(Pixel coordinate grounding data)
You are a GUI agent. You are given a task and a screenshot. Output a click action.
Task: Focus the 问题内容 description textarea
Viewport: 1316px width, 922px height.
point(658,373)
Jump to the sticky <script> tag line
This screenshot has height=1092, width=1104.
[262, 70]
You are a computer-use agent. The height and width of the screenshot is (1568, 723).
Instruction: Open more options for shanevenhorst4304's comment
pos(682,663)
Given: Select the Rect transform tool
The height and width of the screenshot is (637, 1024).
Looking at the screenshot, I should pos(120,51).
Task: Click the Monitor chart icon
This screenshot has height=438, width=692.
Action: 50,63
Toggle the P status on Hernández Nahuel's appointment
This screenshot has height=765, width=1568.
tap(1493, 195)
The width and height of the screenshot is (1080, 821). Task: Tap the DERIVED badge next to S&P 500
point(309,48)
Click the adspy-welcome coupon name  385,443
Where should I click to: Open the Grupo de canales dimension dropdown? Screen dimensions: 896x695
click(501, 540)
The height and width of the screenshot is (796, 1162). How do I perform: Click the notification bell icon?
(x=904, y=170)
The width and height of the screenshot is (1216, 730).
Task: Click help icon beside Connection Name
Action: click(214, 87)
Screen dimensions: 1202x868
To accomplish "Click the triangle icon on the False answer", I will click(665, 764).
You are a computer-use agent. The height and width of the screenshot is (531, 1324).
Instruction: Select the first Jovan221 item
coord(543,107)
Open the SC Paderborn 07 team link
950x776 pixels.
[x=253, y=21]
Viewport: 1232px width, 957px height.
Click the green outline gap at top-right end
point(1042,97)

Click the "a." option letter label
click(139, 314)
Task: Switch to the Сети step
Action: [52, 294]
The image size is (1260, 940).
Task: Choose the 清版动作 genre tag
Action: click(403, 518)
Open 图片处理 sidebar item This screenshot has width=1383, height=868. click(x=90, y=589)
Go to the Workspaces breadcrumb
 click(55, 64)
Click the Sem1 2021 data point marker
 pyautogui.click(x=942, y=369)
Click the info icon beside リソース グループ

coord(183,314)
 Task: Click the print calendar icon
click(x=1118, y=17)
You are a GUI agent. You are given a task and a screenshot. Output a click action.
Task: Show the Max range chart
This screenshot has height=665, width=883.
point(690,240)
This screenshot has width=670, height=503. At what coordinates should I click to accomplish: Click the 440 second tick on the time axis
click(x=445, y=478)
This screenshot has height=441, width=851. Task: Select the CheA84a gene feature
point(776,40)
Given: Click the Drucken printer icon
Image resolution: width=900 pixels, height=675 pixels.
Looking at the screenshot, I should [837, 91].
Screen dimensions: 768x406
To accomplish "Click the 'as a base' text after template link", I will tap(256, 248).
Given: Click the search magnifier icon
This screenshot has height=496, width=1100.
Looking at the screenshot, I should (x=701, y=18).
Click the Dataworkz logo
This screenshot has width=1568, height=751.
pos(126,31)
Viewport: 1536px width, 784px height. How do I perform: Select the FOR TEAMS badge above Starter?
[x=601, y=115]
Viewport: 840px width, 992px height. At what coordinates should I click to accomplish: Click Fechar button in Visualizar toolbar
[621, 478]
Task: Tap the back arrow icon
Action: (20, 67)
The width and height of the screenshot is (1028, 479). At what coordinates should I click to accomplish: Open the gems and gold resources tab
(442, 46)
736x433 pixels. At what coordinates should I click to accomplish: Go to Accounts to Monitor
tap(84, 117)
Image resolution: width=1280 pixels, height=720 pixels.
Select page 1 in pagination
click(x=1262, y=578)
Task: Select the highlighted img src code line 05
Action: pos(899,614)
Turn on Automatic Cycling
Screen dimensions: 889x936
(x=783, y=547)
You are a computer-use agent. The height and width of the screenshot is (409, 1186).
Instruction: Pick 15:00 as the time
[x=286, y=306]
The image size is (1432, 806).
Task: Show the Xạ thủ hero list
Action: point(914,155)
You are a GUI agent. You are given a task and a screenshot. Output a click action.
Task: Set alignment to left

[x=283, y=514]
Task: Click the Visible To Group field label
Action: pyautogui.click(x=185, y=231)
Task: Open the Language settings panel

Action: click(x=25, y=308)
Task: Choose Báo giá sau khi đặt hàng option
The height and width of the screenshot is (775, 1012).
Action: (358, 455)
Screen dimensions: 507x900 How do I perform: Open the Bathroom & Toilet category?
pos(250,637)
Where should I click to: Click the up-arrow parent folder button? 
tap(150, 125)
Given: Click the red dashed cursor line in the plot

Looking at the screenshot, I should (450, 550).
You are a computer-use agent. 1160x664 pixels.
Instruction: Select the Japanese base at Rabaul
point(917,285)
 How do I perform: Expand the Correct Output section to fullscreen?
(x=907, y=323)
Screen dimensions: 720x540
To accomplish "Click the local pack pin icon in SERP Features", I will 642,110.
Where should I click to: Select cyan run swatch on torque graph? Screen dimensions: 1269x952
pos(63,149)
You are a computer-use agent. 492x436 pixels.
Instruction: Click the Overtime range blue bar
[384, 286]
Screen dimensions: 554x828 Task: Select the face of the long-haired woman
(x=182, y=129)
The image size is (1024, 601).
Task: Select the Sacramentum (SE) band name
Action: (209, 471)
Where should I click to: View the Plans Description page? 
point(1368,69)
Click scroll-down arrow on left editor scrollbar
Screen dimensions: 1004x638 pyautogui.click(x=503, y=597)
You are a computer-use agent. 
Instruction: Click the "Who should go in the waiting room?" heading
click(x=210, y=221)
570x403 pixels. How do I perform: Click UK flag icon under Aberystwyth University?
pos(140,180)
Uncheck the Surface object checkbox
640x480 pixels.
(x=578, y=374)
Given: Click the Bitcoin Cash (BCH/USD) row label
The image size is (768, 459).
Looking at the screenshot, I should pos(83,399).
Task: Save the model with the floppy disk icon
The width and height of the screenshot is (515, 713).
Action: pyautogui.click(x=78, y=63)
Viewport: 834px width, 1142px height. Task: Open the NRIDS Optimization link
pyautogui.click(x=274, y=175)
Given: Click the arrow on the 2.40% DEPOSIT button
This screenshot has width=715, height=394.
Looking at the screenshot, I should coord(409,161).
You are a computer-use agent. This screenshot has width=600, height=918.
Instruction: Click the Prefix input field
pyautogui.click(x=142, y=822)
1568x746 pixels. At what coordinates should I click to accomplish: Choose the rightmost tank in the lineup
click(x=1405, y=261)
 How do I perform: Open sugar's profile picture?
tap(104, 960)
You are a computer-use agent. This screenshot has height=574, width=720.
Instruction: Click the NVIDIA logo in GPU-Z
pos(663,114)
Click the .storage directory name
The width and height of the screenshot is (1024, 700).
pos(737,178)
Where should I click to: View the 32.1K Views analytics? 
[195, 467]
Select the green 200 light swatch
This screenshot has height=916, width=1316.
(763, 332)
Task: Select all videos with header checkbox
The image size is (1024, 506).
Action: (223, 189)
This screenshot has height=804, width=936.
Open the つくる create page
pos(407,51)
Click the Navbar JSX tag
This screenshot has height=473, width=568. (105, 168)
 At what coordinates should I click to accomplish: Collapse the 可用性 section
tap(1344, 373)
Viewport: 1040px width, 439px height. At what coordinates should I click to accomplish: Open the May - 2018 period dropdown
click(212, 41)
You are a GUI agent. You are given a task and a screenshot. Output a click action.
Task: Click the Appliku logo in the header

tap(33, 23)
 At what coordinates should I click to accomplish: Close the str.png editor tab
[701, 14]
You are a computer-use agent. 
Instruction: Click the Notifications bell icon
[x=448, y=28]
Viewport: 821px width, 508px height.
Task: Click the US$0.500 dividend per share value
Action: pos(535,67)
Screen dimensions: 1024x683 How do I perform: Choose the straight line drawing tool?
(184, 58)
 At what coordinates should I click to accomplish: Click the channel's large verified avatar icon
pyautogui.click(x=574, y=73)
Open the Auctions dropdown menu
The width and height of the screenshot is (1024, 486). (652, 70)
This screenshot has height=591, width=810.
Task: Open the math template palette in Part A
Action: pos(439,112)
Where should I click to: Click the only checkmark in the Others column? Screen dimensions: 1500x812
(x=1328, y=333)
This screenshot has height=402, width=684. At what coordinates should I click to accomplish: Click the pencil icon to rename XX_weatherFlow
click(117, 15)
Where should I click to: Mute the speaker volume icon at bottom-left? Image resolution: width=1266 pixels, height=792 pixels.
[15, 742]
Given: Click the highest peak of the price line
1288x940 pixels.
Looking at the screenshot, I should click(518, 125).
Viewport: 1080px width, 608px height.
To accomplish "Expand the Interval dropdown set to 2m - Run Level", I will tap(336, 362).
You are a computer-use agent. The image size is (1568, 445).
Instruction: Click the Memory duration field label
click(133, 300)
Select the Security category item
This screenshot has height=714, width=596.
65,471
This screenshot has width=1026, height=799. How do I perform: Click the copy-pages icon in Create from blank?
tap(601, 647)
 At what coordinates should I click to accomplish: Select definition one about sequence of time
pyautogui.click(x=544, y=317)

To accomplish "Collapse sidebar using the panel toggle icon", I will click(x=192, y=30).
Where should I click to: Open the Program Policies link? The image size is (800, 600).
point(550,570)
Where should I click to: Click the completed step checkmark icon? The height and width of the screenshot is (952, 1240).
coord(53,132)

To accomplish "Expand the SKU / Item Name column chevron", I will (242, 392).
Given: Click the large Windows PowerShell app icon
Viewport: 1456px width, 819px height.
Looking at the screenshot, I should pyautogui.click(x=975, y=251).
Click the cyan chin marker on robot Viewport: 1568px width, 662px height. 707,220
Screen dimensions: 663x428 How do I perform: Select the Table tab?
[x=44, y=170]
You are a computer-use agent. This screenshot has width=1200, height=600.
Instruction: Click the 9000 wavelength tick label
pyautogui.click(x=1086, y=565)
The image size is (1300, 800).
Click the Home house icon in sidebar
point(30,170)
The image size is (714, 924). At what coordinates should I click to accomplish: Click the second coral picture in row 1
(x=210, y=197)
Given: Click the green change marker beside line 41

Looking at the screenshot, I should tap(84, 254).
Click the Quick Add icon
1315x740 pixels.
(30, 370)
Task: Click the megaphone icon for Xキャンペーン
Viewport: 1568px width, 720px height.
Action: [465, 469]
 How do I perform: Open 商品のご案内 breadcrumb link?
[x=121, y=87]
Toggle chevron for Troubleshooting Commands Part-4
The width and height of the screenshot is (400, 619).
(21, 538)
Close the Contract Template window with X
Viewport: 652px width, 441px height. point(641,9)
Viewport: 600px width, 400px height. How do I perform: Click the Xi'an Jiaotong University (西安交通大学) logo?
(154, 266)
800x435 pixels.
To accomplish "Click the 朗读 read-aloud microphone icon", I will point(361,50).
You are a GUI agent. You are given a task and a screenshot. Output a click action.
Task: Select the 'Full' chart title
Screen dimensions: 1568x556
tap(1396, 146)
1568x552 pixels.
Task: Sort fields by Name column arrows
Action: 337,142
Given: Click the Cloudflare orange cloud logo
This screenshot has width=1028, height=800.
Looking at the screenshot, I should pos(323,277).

== WORK TO BE COMPLETED ==
Only the lines above from the one with "is (1568, 723)." through the one with "Click the adspy-welcome" should be duplicated, character for character.

== ANSWER TO THE EXERCISE ==
You are a computer-use agent. The height and width of the screenshot is (1568, 723).
Instruction: Open more options for shanevenhorst4304's comment
pos(682,663)
Given: Select the Rect transform tool
The height and width of the screenshot is (637, 1024).
Looking at the screenshot, I should pos(120,51).
Task: Click the Monitor chart icon
This screenshot has height=438, width=692.
Action: 50,63
Toggle the P status on Hernández Nahuel's appointment
This screenshot has height=765, width=1568.
tap(1493, 195)
The width and height of the screenshot is (1080, 821). Task: Tap the DERIVED badge next to S&P 500
point(309,48)
Click the adspy-welcome coupon name  385,443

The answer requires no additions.